YOUR ASSIGNMENT
What lines below contain the string "screenshot"? List them all.

RECORD EXCERPTS

- - - - -

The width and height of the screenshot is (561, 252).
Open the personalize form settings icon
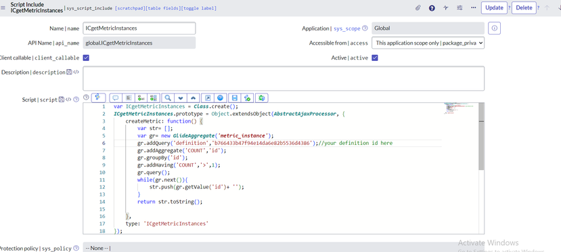coord(459,8)
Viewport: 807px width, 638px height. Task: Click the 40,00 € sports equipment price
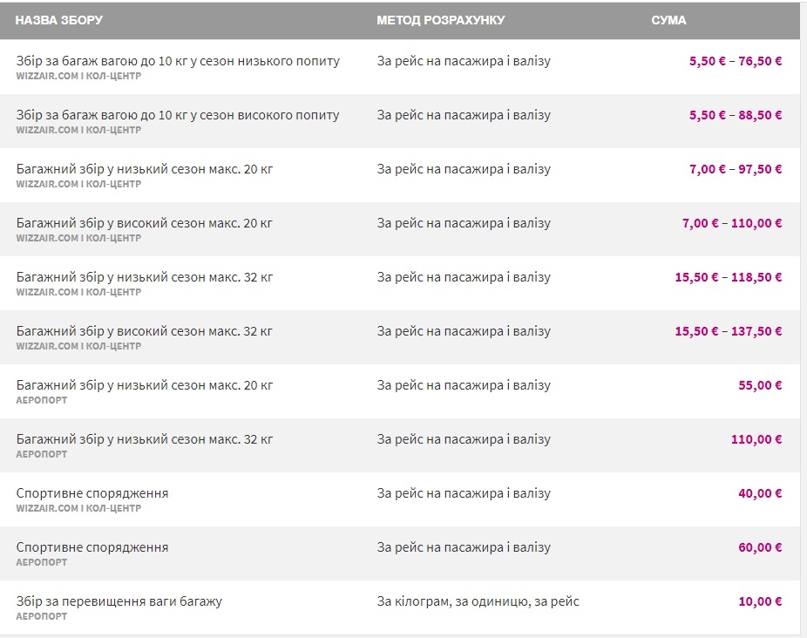pos(760,493)
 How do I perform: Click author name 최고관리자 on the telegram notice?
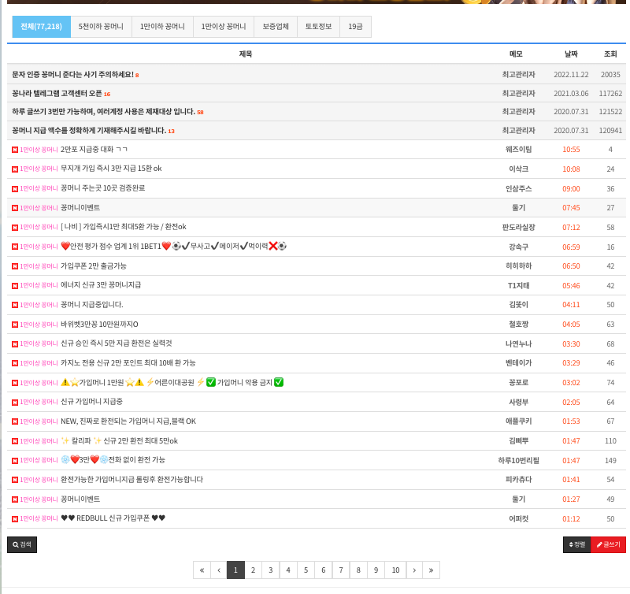(x=518, y=93)
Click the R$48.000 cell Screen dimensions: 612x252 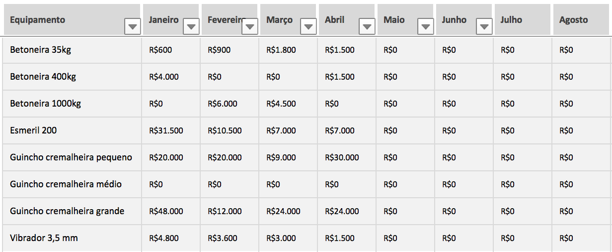[166, 211]
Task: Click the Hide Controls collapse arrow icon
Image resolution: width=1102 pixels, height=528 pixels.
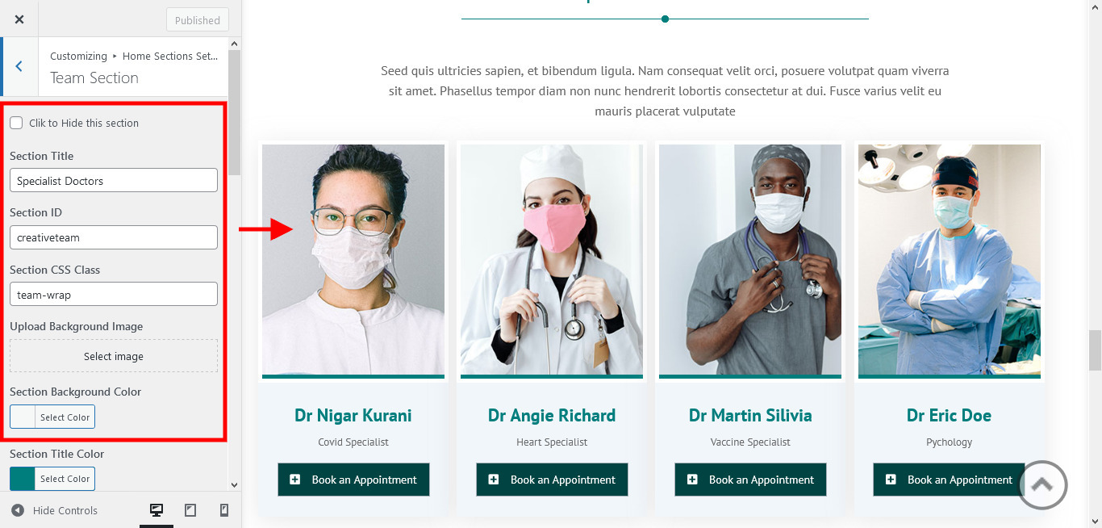Action: (x=18, y=510)
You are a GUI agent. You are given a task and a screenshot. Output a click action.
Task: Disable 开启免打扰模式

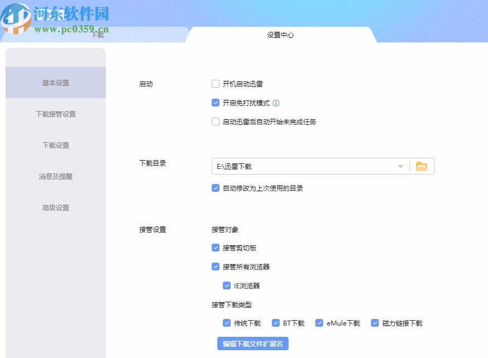pos(215,103)
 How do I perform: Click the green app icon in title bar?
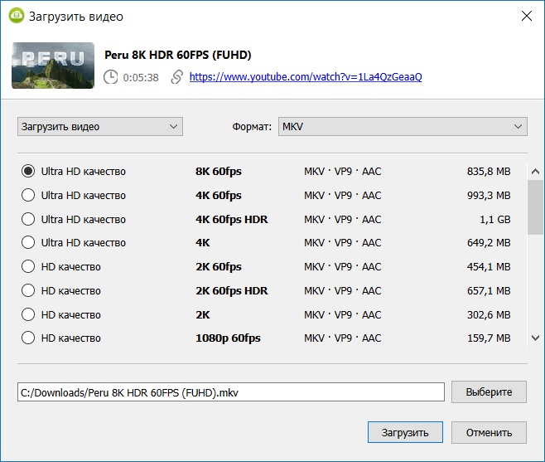point(16,16)
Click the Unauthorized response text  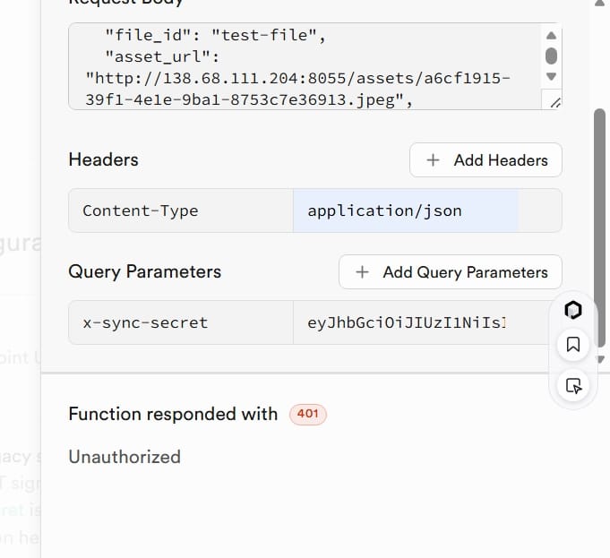point(125,457)
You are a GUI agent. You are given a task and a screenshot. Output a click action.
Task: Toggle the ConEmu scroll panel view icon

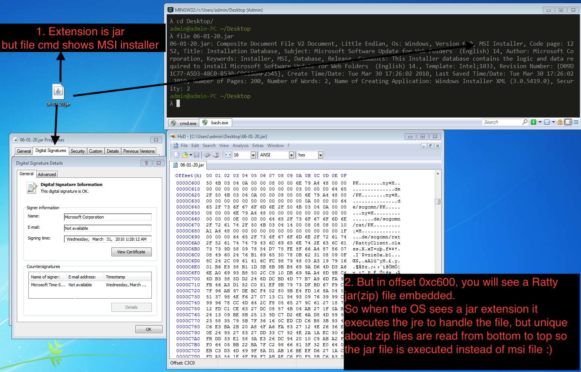coord(568,122)
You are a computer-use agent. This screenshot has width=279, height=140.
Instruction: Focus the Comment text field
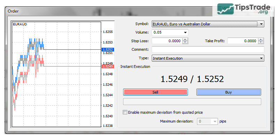[x=208, y=50]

- - - - -

SOLUTION TO THIS TASK
The width and height of the screenshot is (561, 252).
You are a GUI agent. You are given a task and a screenshot. Output a click action.
You are a GUI agent. You are given a task and a screenshot. Output a click action.
You are a computer-use agent. This screenshot has width=279, height=140.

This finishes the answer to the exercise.